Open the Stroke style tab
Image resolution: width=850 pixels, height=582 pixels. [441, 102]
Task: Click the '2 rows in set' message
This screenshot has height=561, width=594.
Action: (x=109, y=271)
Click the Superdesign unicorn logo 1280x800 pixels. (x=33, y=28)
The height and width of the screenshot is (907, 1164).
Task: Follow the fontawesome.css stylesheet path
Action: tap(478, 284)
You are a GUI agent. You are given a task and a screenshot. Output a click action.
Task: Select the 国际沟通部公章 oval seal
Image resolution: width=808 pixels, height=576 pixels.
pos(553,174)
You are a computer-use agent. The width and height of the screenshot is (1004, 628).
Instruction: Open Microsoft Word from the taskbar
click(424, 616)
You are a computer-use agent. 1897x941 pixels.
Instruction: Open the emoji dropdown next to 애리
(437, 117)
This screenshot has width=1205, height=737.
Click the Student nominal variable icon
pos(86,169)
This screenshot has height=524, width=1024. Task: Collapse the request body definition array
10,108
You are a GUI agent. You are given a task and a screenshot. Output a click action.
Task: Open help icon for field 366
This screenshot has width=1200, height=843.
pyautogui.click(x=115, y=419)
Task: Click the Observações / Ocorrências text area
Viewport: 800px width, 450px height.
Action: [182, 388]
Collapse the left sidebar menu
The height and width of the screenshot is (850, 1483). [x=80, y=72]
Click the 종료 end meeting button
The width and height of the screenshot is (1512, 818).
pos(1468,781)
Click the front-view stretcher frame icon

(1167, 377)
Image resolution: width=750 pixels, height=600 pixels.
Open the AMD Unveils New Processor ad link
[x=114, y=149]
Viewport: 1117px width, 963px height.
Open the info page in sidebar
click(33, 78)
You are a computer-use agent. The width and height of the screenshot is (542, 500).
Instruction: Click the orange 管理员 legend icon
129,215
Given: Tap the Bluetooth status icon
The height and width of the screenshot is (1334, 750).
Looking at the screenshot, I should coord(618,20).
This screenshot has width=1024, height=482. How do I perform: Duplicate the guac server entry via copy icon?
▬▬▬
* **Action item**:
Using the records above, pull out each line where the word "agent" occurs.

* **Reply**:
You are a GUI agent. You are given a task and a screenshot. Output a click action.
You are a computer-use agent. The width and height of the screenshot is (1004, 628).
You are a computer-use agent. 1897x941 pixels.
You are a GUI agent. You are given a task and a screenshot. Output a click action.
You are a computer-use agent. The width and height of the screenshot is (542, 500).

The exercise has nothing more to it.